In July 2014, the death of the young Conrad Roy occurred. A suicide that was soon suspected was encouraged by his girlfriend through text messages. Eight years later we review that case through ‘The Girl from Plainville’, an eight-episode miniseries that arrives this Sunday at Starzplay.
Co-created by Liz Hannah (‘Mindhunter’) and Patrick Macmanus (‘Dr. Death’), this miniseries begins precisely with the exchange of messages between two young. Soon tragedy strikes and we discover that young Conrad (Colton Ryan) has committed suicide.
From here the series begins to explore both the mourning of his family, in which the mother played by Chloe Sevigny and from Michelle (Elle Fanning), the boy’s proclaimed long-distance girlfriend of whom nobody knew of his existence and who, as we shall see, would be the mind behind his suicide.
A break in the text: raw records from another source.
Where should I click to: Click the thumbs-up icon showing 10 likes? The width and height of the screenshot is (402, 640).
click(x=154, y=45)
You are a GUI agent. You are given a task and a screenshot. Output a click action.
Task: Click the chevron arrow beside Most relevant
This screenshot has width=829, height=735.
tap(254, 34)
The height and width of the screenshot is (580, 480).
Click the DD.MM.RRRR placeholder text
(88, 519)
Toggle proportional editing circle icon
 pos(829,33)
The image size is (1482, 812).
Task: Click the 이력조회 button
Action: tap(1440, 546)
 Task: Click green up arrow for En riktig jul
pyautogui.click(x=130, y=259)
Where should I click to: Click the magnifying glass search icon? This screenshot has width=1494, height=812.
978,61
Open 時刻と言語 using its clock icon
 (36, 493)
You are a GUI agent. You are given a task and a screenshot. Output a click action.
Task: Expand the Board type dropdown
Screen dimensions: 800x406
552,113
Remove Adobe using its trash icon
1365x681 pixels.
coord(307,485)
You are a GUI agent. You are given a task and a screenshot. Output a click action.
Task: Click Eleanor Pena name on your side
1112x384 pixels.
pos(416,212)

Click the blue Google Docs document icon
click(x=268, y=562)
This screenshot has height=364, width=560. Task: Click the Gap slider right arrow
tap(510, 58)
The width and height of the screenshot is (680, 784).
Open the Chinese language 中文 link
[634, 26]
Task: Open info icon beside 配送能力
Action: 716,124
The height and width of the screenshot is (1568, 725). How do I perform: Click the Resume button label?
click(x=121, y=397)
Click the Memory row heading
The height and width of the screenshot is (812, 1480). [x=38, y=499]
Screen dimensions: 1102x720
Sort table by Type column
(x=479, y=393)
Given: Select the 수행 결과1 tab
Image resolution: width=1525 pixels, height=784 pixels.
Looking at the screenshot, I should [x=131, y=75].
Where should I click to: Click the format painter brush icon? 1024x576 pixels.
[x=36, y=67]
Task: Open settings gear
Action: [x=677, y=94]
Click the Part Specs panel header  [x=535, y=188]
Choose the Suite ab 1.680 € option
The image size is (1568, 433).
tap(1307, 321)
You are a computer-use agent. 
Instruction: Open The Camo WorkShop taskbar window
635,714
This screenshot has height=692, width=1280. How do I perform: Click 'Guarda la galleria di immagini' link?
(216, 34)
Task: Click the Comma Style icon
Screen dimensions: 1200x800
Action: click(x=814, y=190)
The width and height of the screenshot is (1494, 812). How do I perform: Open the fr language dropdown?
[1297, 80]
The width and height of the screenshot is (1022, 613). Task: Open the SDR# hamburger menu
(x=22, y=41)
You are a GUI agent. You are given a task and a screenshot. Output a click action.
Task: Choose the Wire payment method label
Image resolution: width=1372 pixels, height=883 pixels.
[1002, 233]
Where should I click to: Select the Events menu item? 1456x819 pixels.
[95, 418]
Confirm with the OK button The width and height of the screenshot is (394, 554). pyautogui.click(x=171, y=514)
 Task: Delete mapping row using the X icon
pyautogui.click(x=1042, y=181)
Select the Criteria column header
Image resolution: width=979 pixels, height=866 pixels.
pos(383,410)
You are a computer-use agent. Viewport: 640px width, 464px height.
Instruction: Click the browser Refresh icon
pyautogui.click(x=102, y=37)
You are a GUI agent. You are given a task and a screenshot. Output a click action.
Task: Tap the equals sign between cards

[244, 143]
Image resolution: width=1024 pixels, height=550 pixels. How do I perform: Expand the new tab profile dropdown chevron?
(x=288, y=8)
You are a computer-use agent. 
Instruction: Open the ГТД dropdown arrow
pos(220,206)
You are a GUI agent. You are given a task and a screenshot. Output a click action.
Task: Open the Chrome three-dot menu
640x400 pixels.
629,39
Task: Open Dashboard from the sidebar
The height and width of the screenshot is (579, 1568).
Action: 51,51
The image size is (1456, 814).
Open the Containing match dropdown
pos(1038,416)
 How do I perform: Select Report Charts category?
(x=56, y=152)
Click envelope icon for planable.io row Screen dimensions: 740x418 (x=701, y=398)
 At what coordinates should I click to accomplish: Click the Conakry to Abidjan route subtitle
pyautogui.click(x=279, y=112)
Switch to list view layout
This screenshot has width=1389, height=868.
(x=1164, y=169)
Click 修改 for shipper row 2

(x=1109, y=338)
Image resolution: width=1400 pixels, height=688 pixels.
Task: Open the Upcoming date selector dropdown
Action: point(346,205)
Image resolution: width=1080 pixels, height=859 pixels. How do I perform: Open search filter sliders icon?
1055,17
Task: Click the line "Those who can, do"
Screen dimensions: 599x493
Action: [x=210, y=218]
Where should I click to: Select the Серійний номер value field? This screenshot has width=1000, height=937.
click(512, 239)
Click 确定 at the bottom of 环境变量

With ‘The Girl from Plainville’ it happens like with many true crime. There are many interesting elements and if you structure it well, it can be successful. but if not you make good use of the distinctive elements, as in this casefalls into the generic or, worse, the bland and bland.
That doesn’t mean it doesn’t have cool stuff. the miniseries works pretty well when you want to do character study. Elle Fanning stands out from her thanks to giving some three-dimensionality to a role of a liar, a fraud (very fan that she is a number one admirer of the Rachel Berry of ‘Glee’).
An exploration that forgets what is important
The most unnerving thing about ‘The Girl from Plainville’ is that, even with a fairly promising catalog of topics to touch on and deal with in depth, the script is not at all interested in it. In a certain obsession with making a global perspective of where Conrad and Michelle were in their lives at that time, they tiptoe around the what and why of that fateful day.
It is not so much a matter of morbidity or trying to have the impact of, for example, ‘Thirteen Reasons Why’, but exploring exactly what is happening there. Throughout the episodes we jump between bland scenes and dialogues in which, although certain things are verbalized, everything remains on the surface.
In this way there is a kind of push and pull in the main lines of Hannah and Macmanus in which issues such as mental health, depression, suicidal thoughts, eating disorders and personal image are completely diluted by a script that tends more towards melodramatowards a tone more typical of a tabletop TV movie.
It is in the narration (somewhat fragmented with its time jumps) where ‘The Girl from Plainville’ suffers the most. As inventive as they are sometimes — it’s funny how they represent text messages as if they were face-to-face dialogues — the series is getting heavier and heavier in what the episodes happen, especially in those that we are in full trial.
This makes, in short, ‘The Girl from Plainville’ remains somewhat halfway in exploring a more complex case than it may seem at first glance. While its cast performs well, it fails to elevate an uninspired drama.